Earl sets her on the cracked checkered floor. She rolls on her back between my boots, shows me her belly.

“She likes you. Got her from Hazeldeen, lady we cleaned the house for in Irvington. She takes in a lot of women and kids who got dogs. She finds homes for ’em.”

I reach down and scratch Remy’s belly. She likes that.

“Got a scar on her nose.”

“And you got a dent in your head,” he says, smiles. “Someone tried to toughen her up. But you too sweet for that, ain’t you, missy?” Earl scoops her up again, scratches her ears.

“Got long ears.”

“They crop the ears sometimes,” he says. “I’m gonna leave hers be.”

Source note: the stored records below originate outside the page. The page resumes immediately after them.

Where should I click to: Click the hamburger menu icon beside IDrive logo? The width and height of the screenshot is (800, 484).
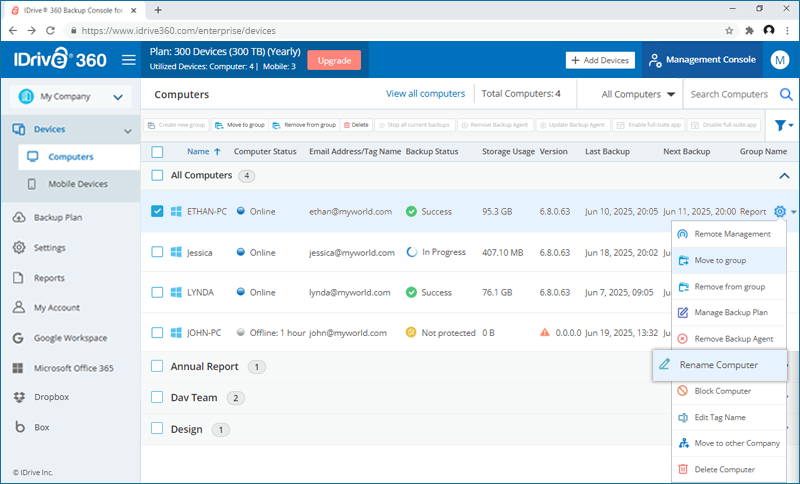(x=129, y=60)
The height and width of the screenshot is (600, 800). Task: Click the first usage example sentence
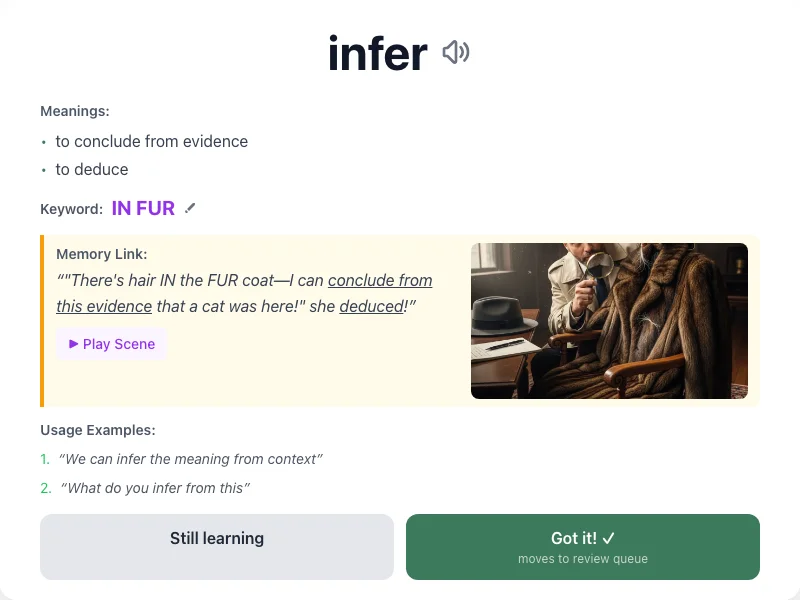pyautogui.click(x=190, y=459)
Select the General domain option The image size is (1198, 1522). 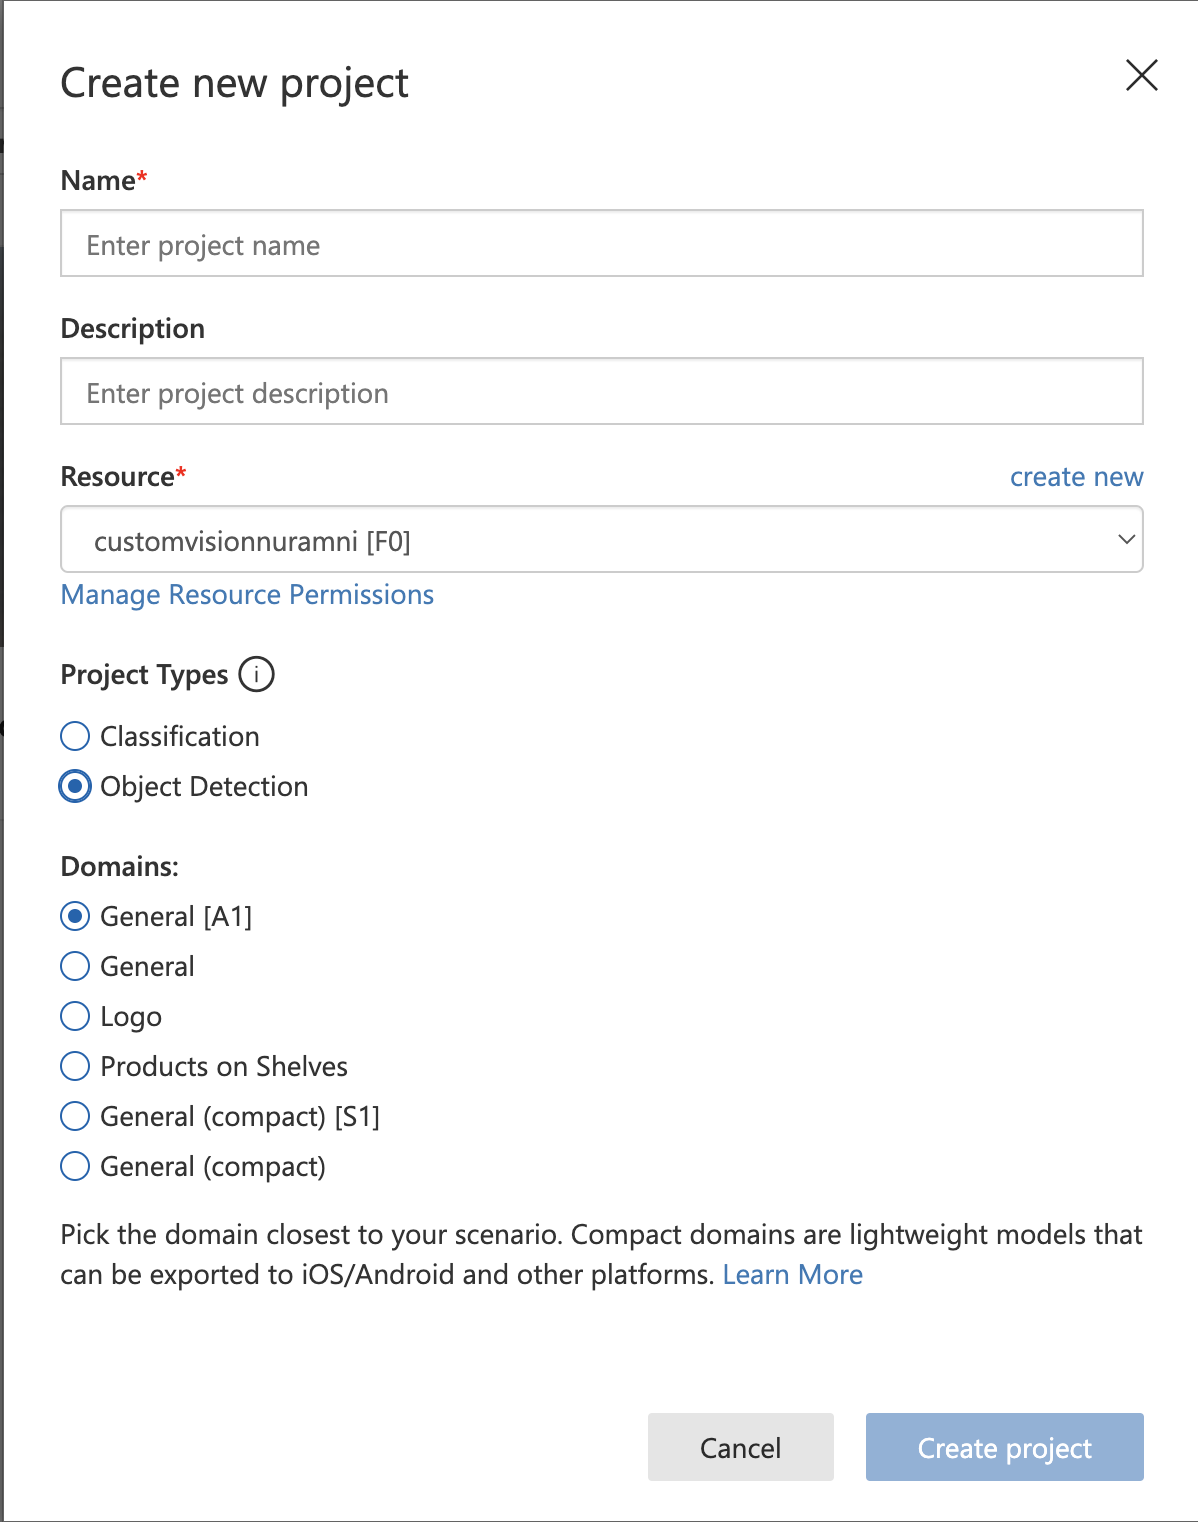tap(74, 966)

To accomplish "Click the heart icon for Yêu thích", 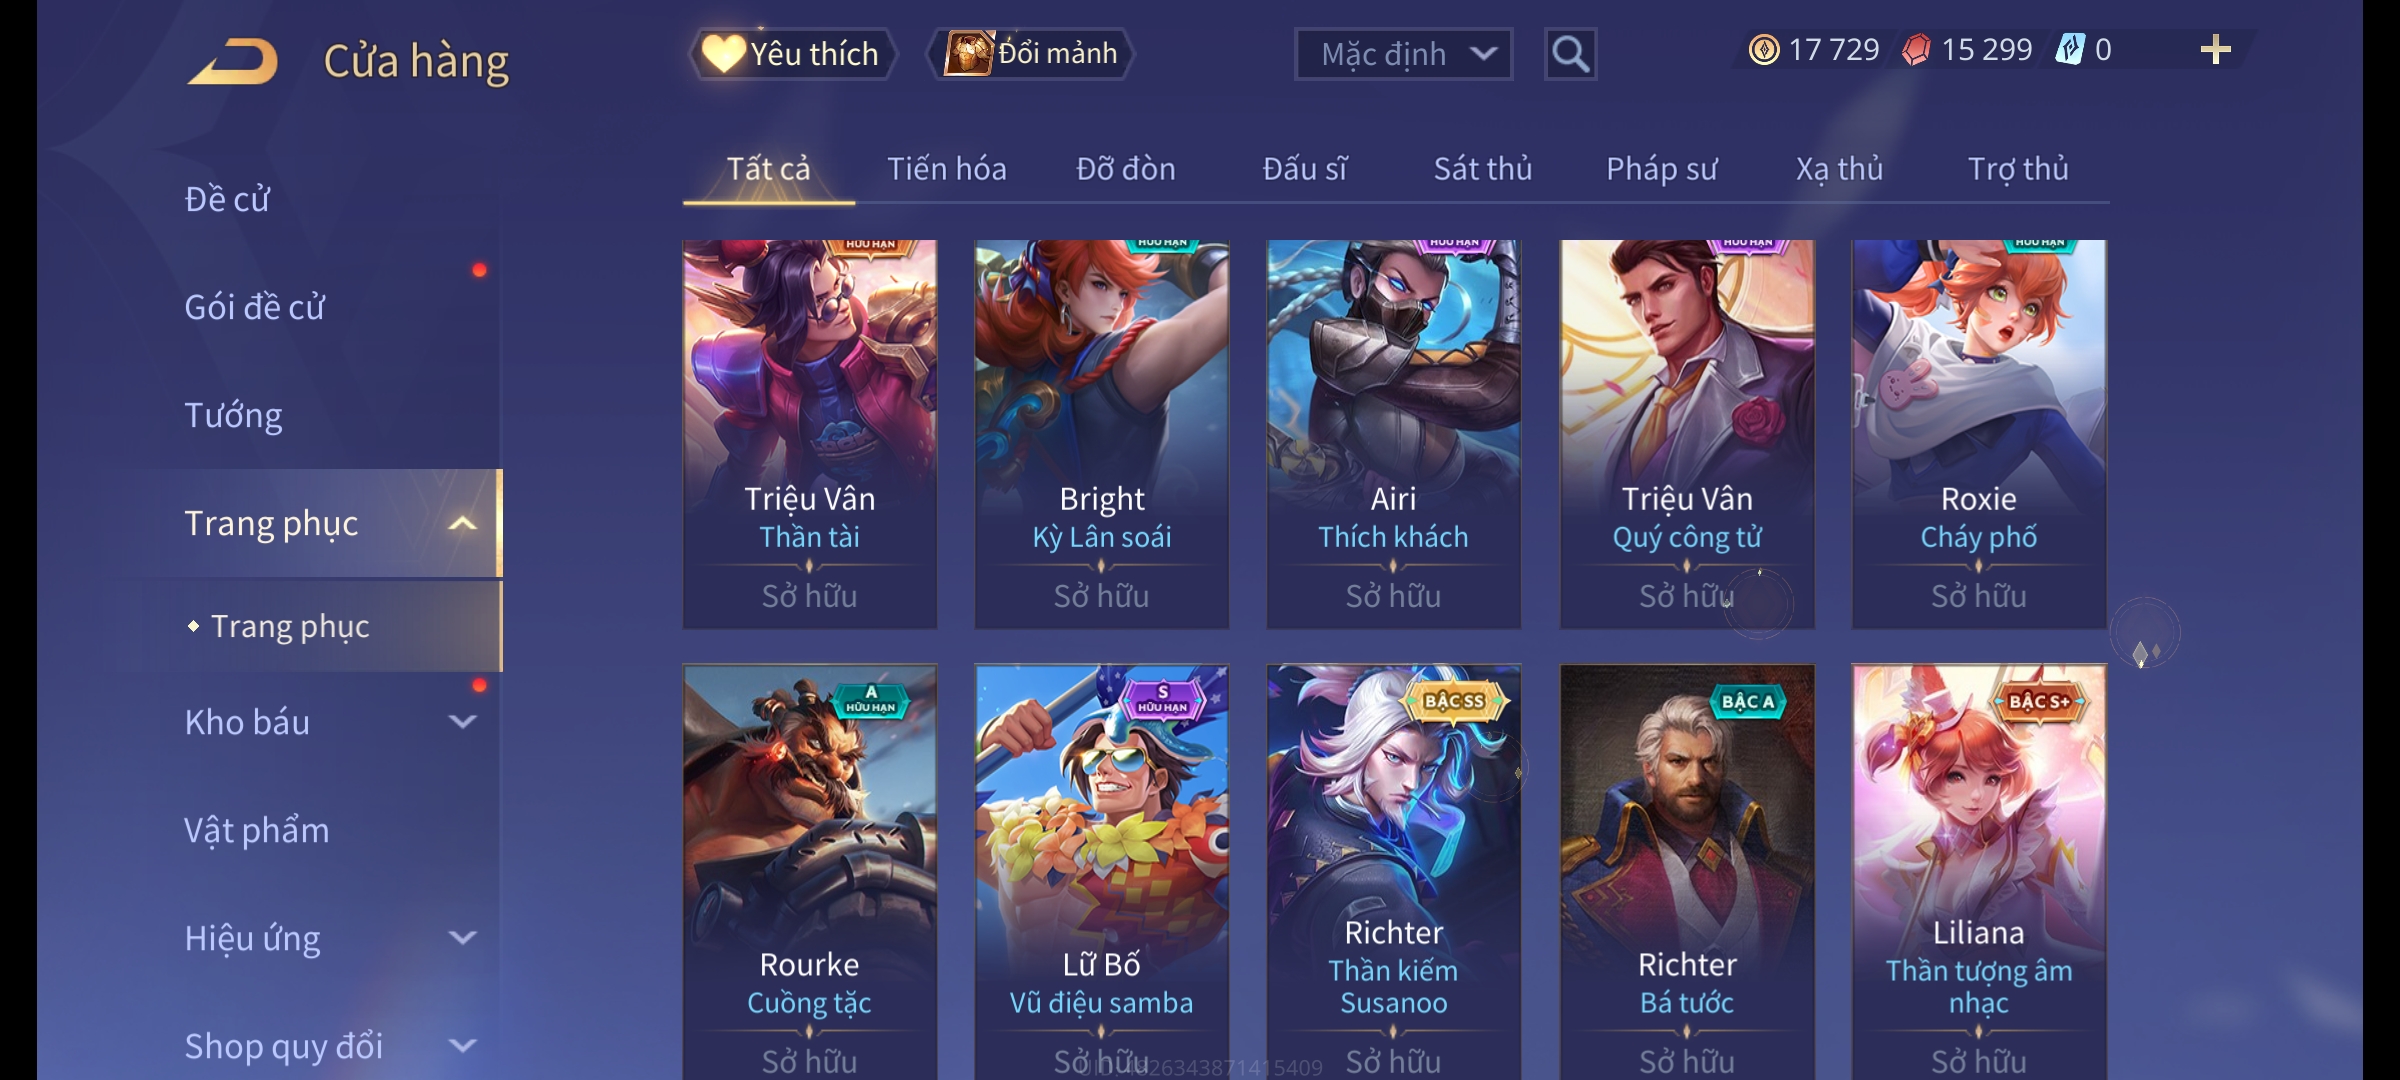I will coord(722,53).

I rub the scar behind my left ear. “What’s the job today?”

“Emptying out a house in Elizabeth. Okay we use your truck? My alternator’s shot.” Last week it was the clutch. Run of bad luck.

When we head out, he’s still got the dog.

“Okay if she stays in your truck? I got paper to put down,” Earl says, looking down.

I scratch the scar on her nose. “‘kay. Let’s get breakfast.”

*********************

“All that boy do is eat,” the woman who’s not my momma said. “Just cause you burned your mother up, doesn’t mean you can eat us out of house and home.”

Her name was Alice. She was big and cruel. Liked to pinch you where it’s tender.

And I didn’t light that fire. Horace’s friends did.

“Got nothing to say? Or did your brains get knocked in when your whore momma dropped you on your head?” That was Milton. He had yellow teeth. Always frowned. Slouched in his chair, pointed his fork at me.

Momma wasn’t no whore. Horace made her do those things. Didn’t drop me on my head, neither. That was the doctor, when I was born. With the four seps, Momma said.

“Horace made my Momma do that.” I finished my bite, then pushed my plate to Kaycee and Randy. They were six and four, needed it more than I did. They ate, quiet. They’d been here longer than me.

“At least the whore taught you manners, Denty.” Milton laughed.

Alice laughed at his name for me. Her big breasts and belly shook.

“You hate me, don’t you?” Milton said. “You wanna burn me up? No, you’re a good boy now. Like one of the retards who bag groceries at the store.”

I don’t say much. Never did. But I listen good. I’m big for my age. Horace made me lift weights, got me strong. Strong enough to crush his throat for him. I got away with that but got five years in juvenile for the fire his boys lit in revenge.

The State placed me with Milton and Alice because they don’t smoke. I got cracked any time I walked past the stove. I wished I was still inside. Milton wasn’t much bigger than me. Taller by a head. I was thick like a barrel, and pain was always far away, like Momma. I used to fight back. Then Alice made me watch her put a red hot bobby pin in Kaycee’s privates.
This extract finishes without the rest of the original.